La responsabilité sociétale (RSE) et la stratégie d’entreprise répondent à des exigences semblables. L’une et l’autre visent à déterminer les objectifs sur le long terme et choisir les modes d’action et d’allocations des ressources qui permettront de les atteindre. Elles sont convergentes et se renforcent mutuellement.

Lors de sa réflexion visant à définir une stratégie d’entreprise, le dirigeant est amené à faire des choix et prendre un certain nombre de décisions autour de son champ d’activité et de quatre questions fondamentales – Quel est mon cœur de métier ? Quelle est ma cible ? Quel est mon marché ? Quelle est l’étendue de mon marché ? – qui vont lui permettre de délimiter son périmètre et champ d’action.

La conception, définition, et mise en œuvre de la stratégie d’entreprise doit permettre au dirigeant de situer son développement sur quatre axes principaux : être réactif en regard d’un environnement sans cesse évolutif et changeant ; être capable de modifier sa stratégie, c’est la tactique, à ne pas confondre avec la stratégie ; se positionner de manière claire et précise sur son marché ; être compétitif.

La convergence de la stratégie d’entreprise et de la RSE ne fait pas l’objet d’une grande attention et suscite peu de travaux de recherche.

De nombreuses entreprises, notamment les PME, n’ont pas de stratégie formalisée ; et celles qui l’ont l’élaborée ne l’ont, pour la plupart, pas déclinée en plan d’actions.

Triptyque du développement durable

Les études et rapports portant sur les PME, en particulier ceux qui émanent des organisations patronales, tentent de les conseiller et de les encourager afin qu’elles s’engagent dans une démarche RSE.

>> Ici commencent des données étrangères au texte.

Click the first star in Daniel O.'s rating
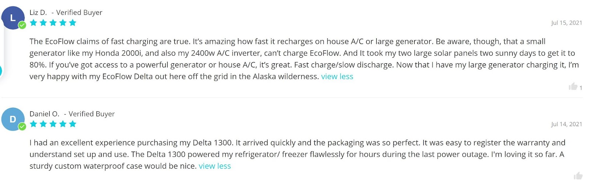click(x=33, y=124)
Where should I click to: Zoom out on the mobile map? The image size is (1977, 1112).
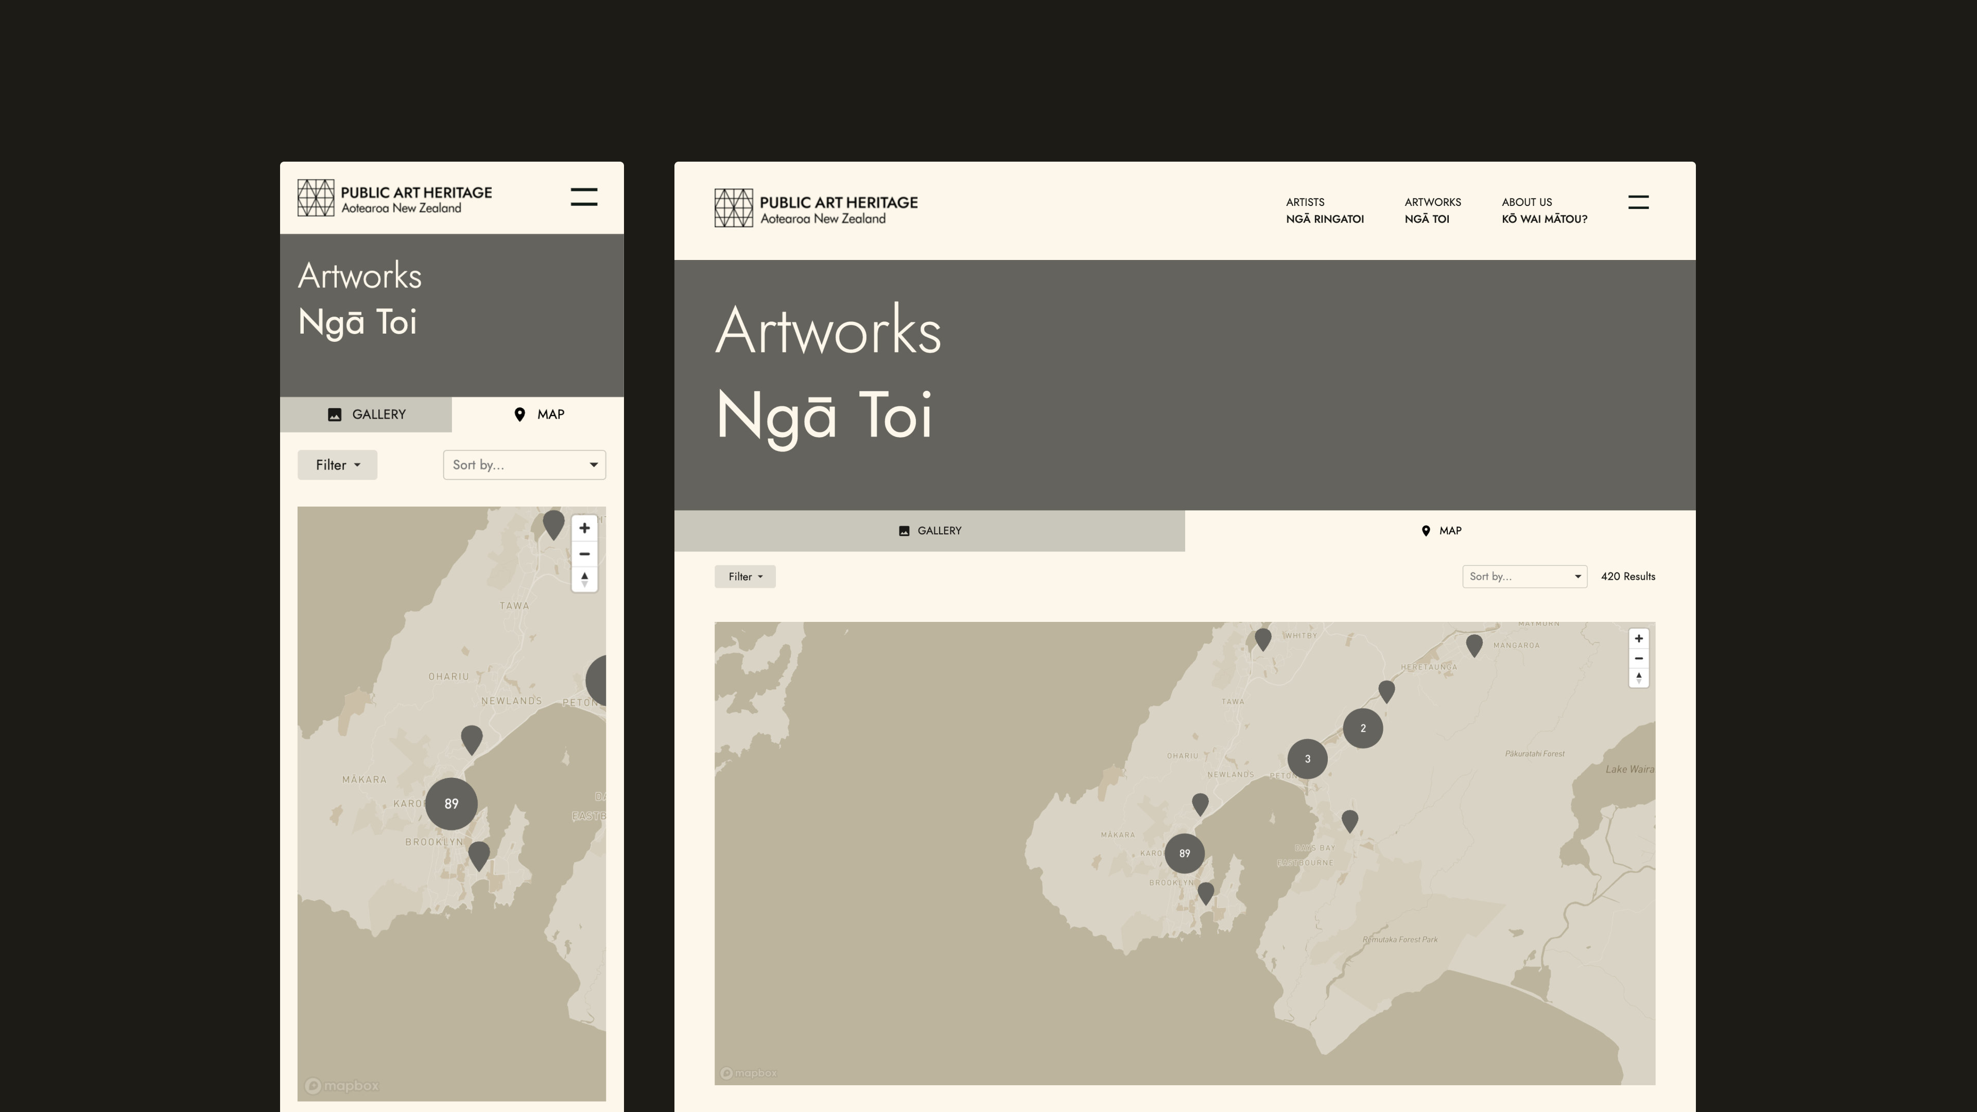pyautogui.click(x=584, y=554)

Or, quelle que soit leur pertinence, ils omettent de souligner l’évidente convergence de la stratégie d’entreprise et de la démarche d’implémentation de la RSE.

Qu’il s’agisse de la redéfinition des activités afin d’inclure le triptyque du développement durable, économique, social et environnemental, dans toutes les divisions – marketing, achats, conception des produits, ou communication -, de la conception des procédés, produits et services ; du développement d’indicateurs après consultation des parties prenantes ; de la gestion des ressources humaines et des pratiques managériales ; ou de la transparence, ouverture et contribution active au dialogue social; force est de constater que le cadre méthodologique d’une démarche d’implémentation de la RSE est un outil facilitateur afin de structurer la stratégie d’entreprise.

Les PME ont tout intérêt à intégrer la RSE à leur modèle économique, même quand la démarche et le concept peuvent sembler à première vue éloignés de leurs activités et de leur cœur de métier. Leur petite taille leur confère un avantage, d’autant que la relation de confiance et de proximité que leurs dirigeants entretiennent avec les salariés peut influencer le comportement de ces derniers.

Nouveaux marchés de niche

Quant au déficit de structures et process de gestion formels que l’on constate souvent dans les PME, il ne représente pas un obstacle, il peut au contraire conduire le changement vers un nouveau modèle économique.

Car, les PME sont plus à même que les grandes entreprises de pouvoir s’adapter au changement, afin de tirer parti de nouveaux marchés de niche pour la conception et la commercialisation de produits ou services socialement responsables.

Les consommateurs et clients accordent leur confiance aux entreprises responsables. Cette tendance de plus en plus affirmée est en mesure d’offrir aux PME des gisements de croissance.

Capitaliser sur la RSE peut assurer la prospérité et pérennité des PME, mais cela nécessite l’émergence de nouveaux comportements ainsi que des dirigeants visionnaires capables d’intégrer la RSE à leur stratégie d’entreprise.

Il faut se rendre à l’évidence, s’engager dans une démarche RSE c’est se doter d’une stratégie d’entreprise. Stratégie d’entreprise et RSE se ressemblent comme deux gouttes d’eau.